In cases like this it's often useful to rewrite the code as you walk it.
When answer = 0
++frequency[responses[0]]
++frequency[3] since responses[0] = 3
frequency now looks like { 0, 0, 0, 1, 0, 0, 0 }
When answer = 1
++frequency[responses[1]]
++frequency[2] since responses[1] = 2
frequency now looks like { 0, 0, 1, 1, 0, 0, 0 }
And so on.
It means increment the value at frequency[ 3 ]. Where 3 is the return result from responses[answer]. Similarly the next iteration would increment the value at frequency[ 2 ].
The ++ operator in C# when applied to an integer will increment it by one.
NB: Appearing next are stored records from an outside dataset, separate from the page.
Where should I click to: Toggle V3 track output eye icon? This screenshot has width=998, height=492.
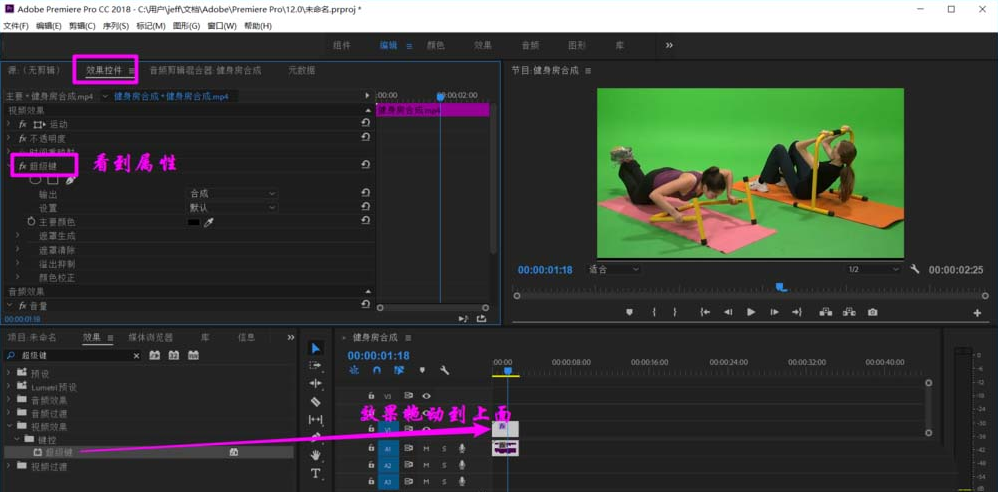click(x=426, y=396)
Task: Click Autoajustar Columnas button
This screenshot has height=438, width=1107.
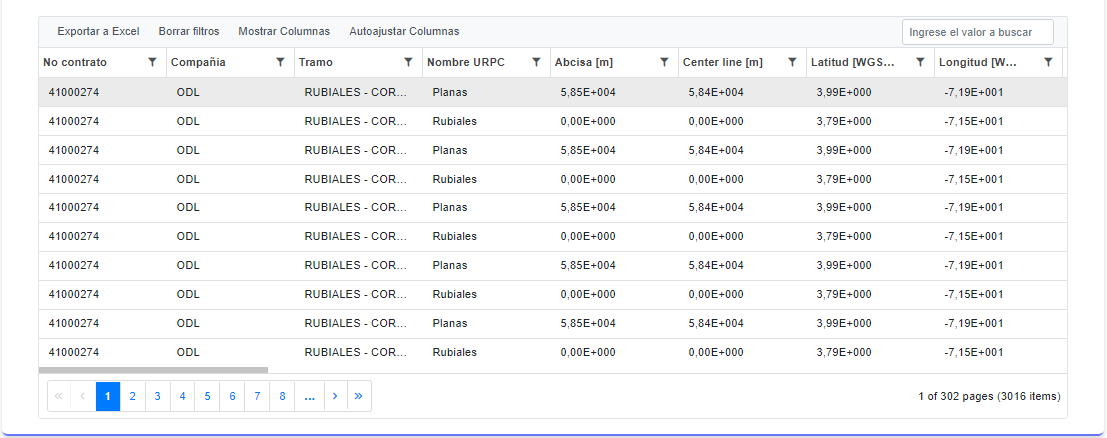Action: click(404, 31)

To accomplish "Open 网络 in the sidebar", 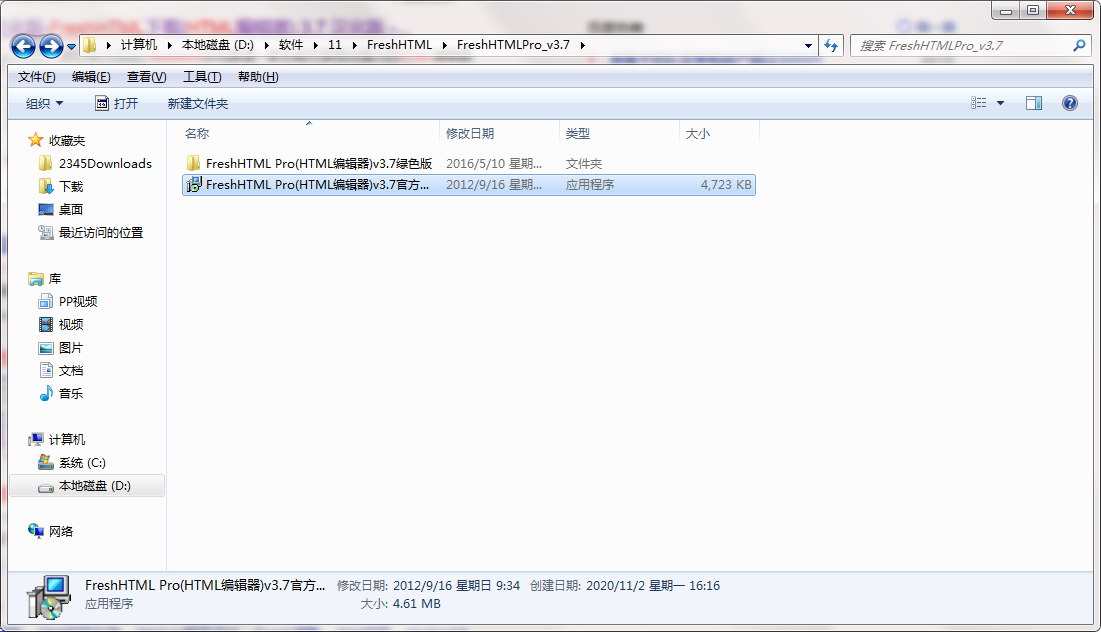I will 62,531.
The specific line you're looking at, frequency is an array of integers with 7 elements. Which is sort of confusing, because the way you explained it in your code, it would appear that this code would break with any value in the responses array above 6.
That issue aside, basically it's incrementing whichever index of the array it's accessing. So in your example responses[0] would be 3. So this line would find the value of frequency[3] and increment it by 1. Since integer arrays are initialized with all values at zero, then after the first iteration, frequency[3] would be 1. Then if there was another 3 later in your responses array, frequency[3] would be incremented again (i.e. responses[4]).
I hope this helps you.
The goal of the code snippet seems to be to determine the number of times each response appears in the 'responses' array. So, for your example set, frequency[3] should be 5, frequency[5] should be 5, etc.
So, the line you are asking about takes the current element from the responses array, and increments the associated value in the frequency array by 1, to indicate that the particular value has been observed in responses.
Once the entire code snippet executes, the frequency array contains the number of times each element from 0 to 7 was observed in the responses array.
It is using the frequency array to count how many times each response was entered. You could have a counter for each answer:
int numberOfOnes = 0;
int numberOfTwos = 0;
// Etc...
But that would be ugly programming and not as easy or efficient. Using the frequency array allows you do not use an if/else if block or a switch and makes your code easier to read.
Another thing about that frequency array.
int[] frequency = new int[7];
This initializes all the integers in the array to 0, that's why you can just start off by incrementing it instead of seeing if it was the first time for that specific response and then initializing it with 1 or something of that nature.
Good luck with all the fun C# you have ahead of you.